Anggota Badan Pemeriksa Keuangan (BPK) RI, Haerul Saleh, meninggal dunia dalam peristiwa kebakaran yang menghanguskan sebuah rumah tinggal di kawasan Tanjung Barat, Kecamatan Jagakarsa, Jakarta Selatan, pada Jumat, 8 Mei 2026 pagi.
Insiden maut tersebut terjadi di Jalan Teratai Blok G8 atau Jalan TB Simatupang Nomor 3, RT 03/RW 02, di mana api dilaporkan mulai berkobar sekitar pukul 07.53 WIB. Pihak Suku Dinas Penanggulangan Kebakaran dan Penyelamatan (Gulkarmat) Jakarta Selatan mengerahkan 12 unit mobil pemadam dengan 48 personel untuk memadamkan api.
Ketua Komisi III DPR RI, Habiburokhman, mengonfirmasi kabar duka tersebut dan mengenang sosok almarhum sebagai rekan dekat sejak masa pelatihan kaderisasi partai. Haerul Saleh yang wafat pada usia 43 tahun itu sebelumnya merupakan anggota DPR RI dari Fraksi Gerindra yang bertugas di Komisi XI sebelum terpilih menjadi anggota BPK.

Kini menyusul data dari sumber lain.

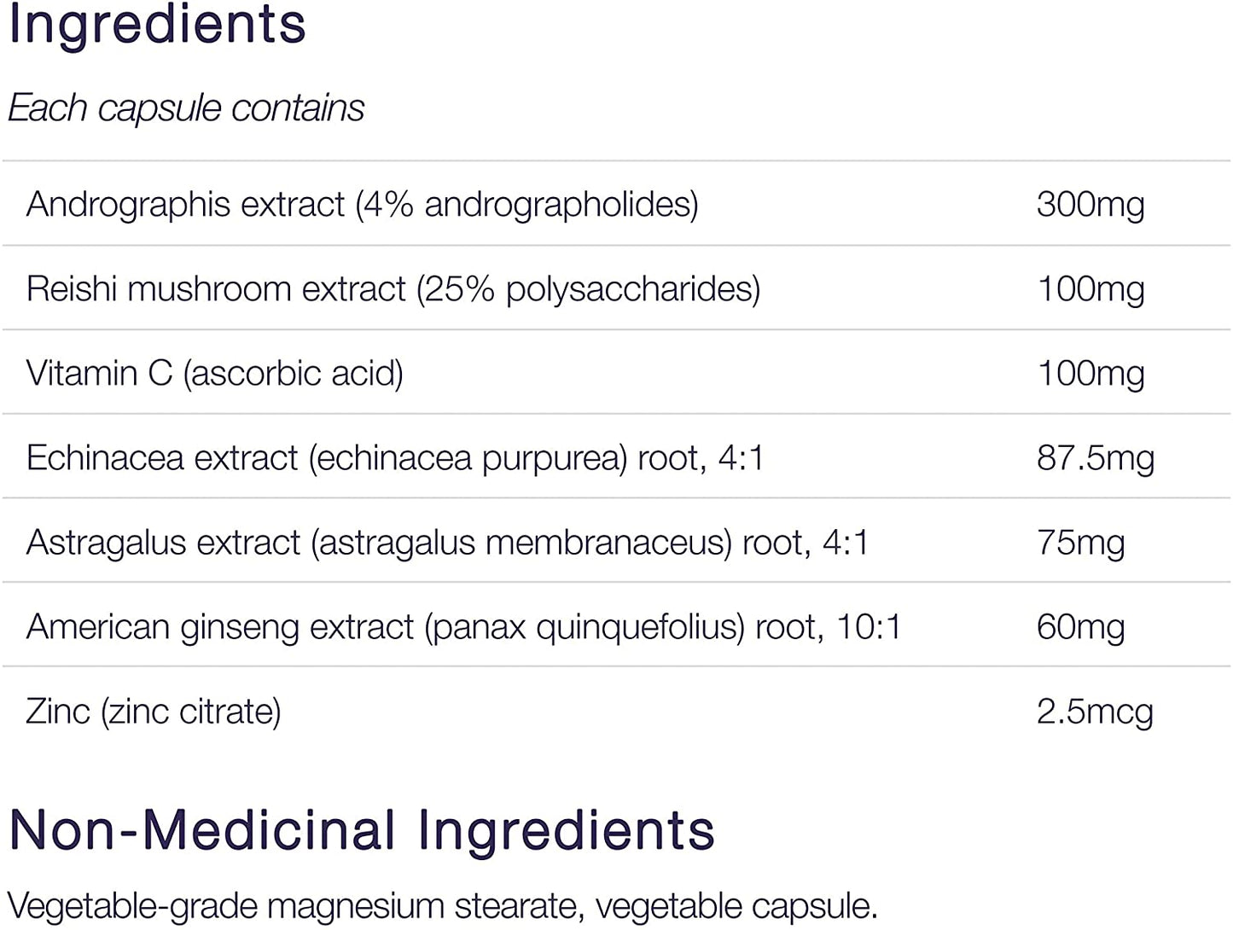Click the 300mg amount value
Screen dimensions: 1233x930
click(1090, 205)
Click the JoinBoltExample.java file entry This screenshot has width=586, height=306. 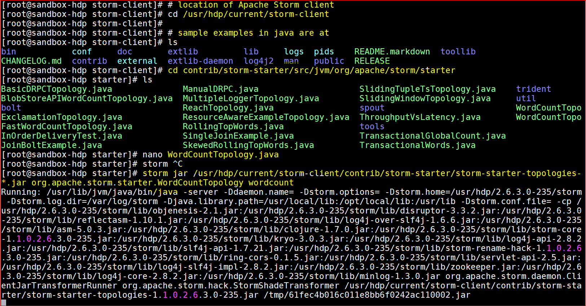pos(52,145)
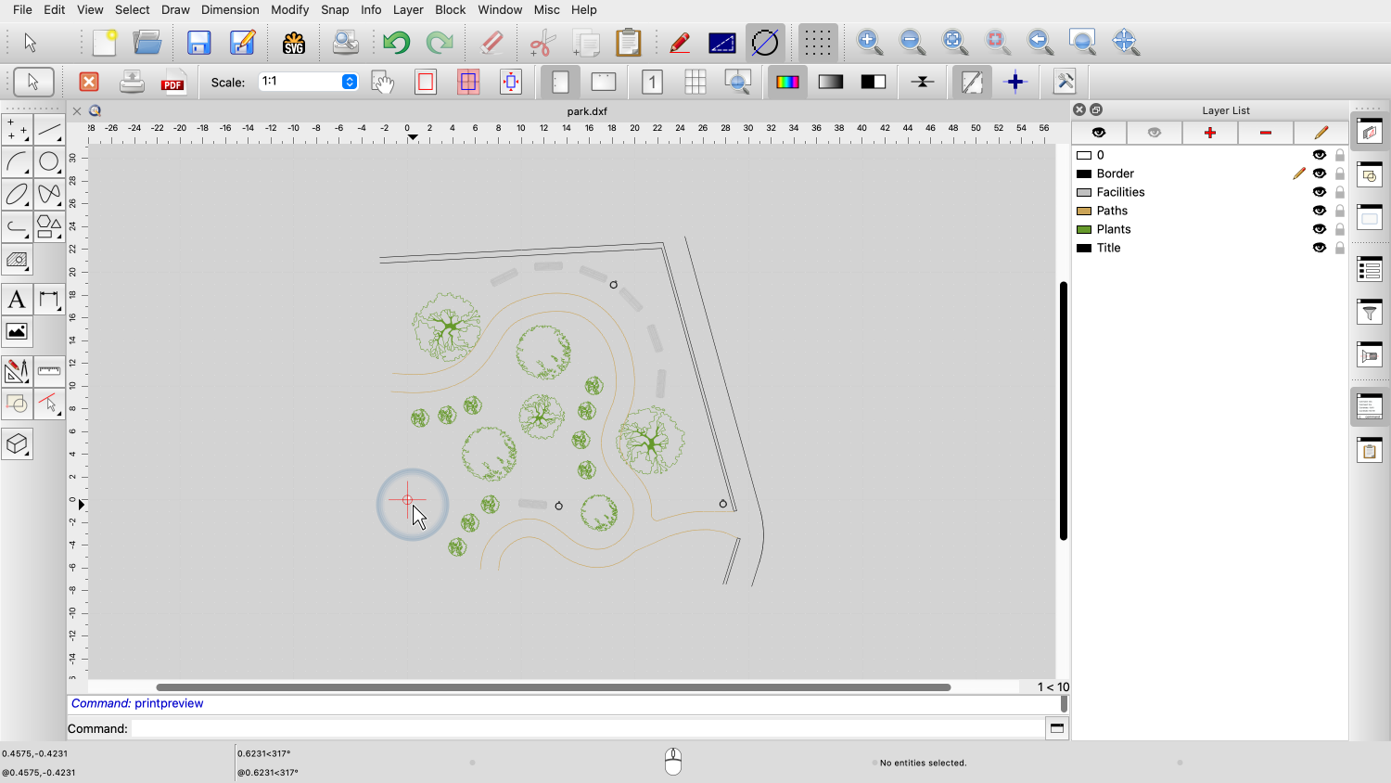The width and height of the screenshot is (1391, 783).
Task: Toggle the grid display icon
Action: pos(817,43)
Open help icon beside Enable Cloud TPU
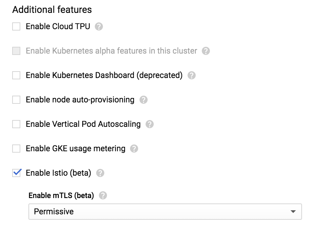 click(99, 26)
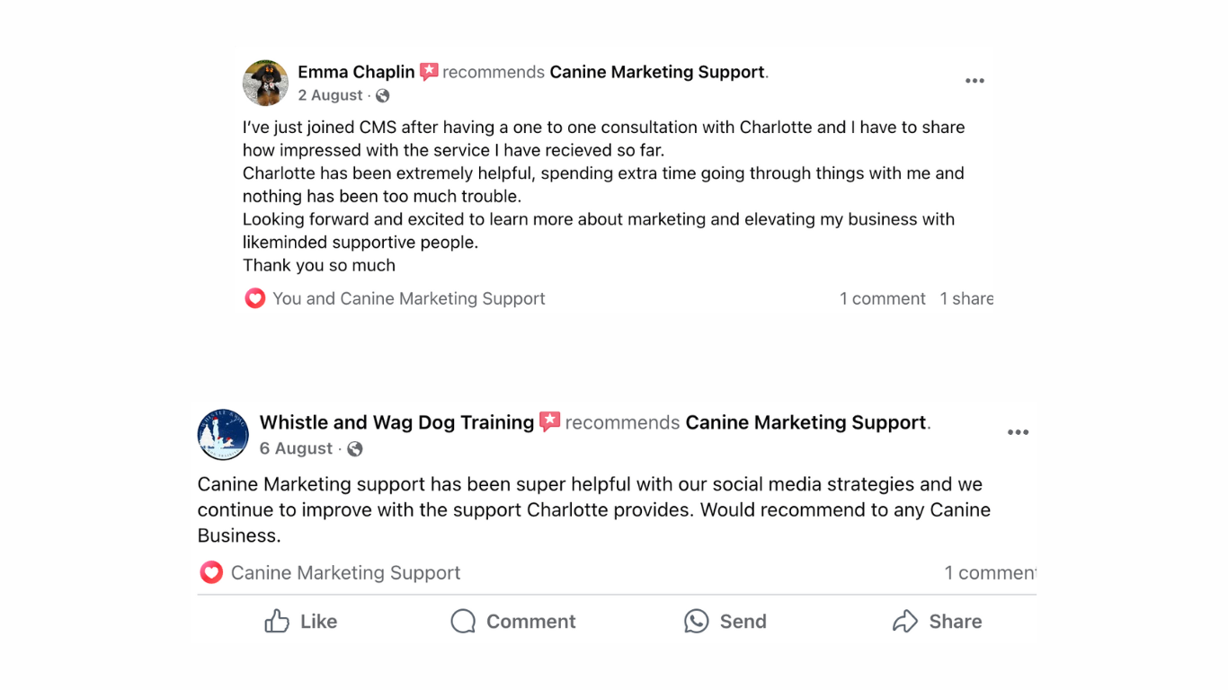Click the globe privacy icon on Whistle and Wag's post
The height and width of the screenshot is (690, 1228).
(355, 448)
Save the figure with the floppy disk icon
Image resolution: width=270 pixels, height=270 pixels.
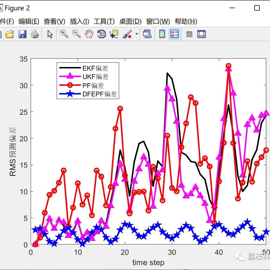pos(22,34)
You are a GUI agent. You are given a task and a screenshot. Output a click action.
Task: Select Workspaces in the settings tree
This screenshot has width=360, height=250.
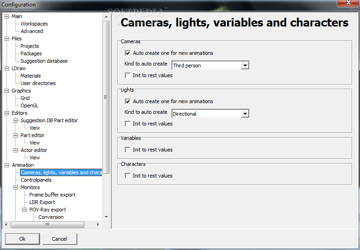pyautogui.click(x=34, y=24)
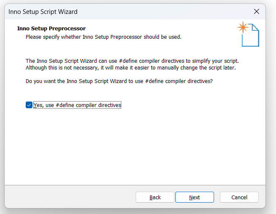Click the gray footer area left of Back
Screen dimensions: 276x214
[x=70, y=197]
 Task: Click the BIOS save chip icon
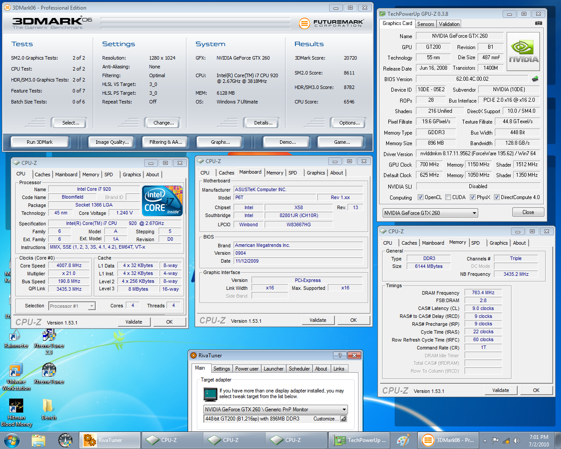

"Iya. Saya sangat kaget dan sangat berduka. Beliau salah satu sahabat saya. Sebelum Pemilu 2014 satu kamar saat pelatihan kaderisasi Gerindra. Beliau sangat baik, selalu tanya saya apa yang bisa beliau bantu. Beliau anak muda yang cerdas, wafat di usia baru 43 tahun," kata Habiburokhman, Ketua Komisi III DPR RI.
Habiburokhman menyampaikan rasa kehilangan mendalam atas kepergian koleganya tersebut. Ia mendoakan agar segala amal ibadah almarhum diterima oleh Tuhan Yang Maha Esa.
"Kita doakan beliau husnul khatimah, diampuni segala dosanya, diterima amal ibadahnya dan mendapat tempat terbaik di sisi Allah SWT," ujar Habiburokhman.
Mengenai identitas korban, terdapat perbedaan data usia dari pihak kepolisian dan petugas lapangan, namun Kasudin Gulkarmat Jakarta Selatan, Asril Rizal, memastikan korban jiwa atas nama Khaerul Soleh telah dievakuasi. Jenazah kemudian dibawa ke RSUD Pasar Minggu untuk penanganan lebih lanjut.
"Korban satu orang warga meninggal dunia. Untuk data masih dalam penyelidikan," ujar petugas Command Center Dinas Penanggulangan Kebakaran dan Penyelamatan (Gulkarmat) Jakarta.
Proses pemadaman di lokasi kejadian berlangsung sekitar satu jam hingga operasi dinyatakan selesai pada pukul 08.49 WIB. Terkait penyebab pasti kebakaran, pihak berwenang menduga api dipicu oleh bahan kimia sisa pekerjaan bangunan di area rumah tersebut.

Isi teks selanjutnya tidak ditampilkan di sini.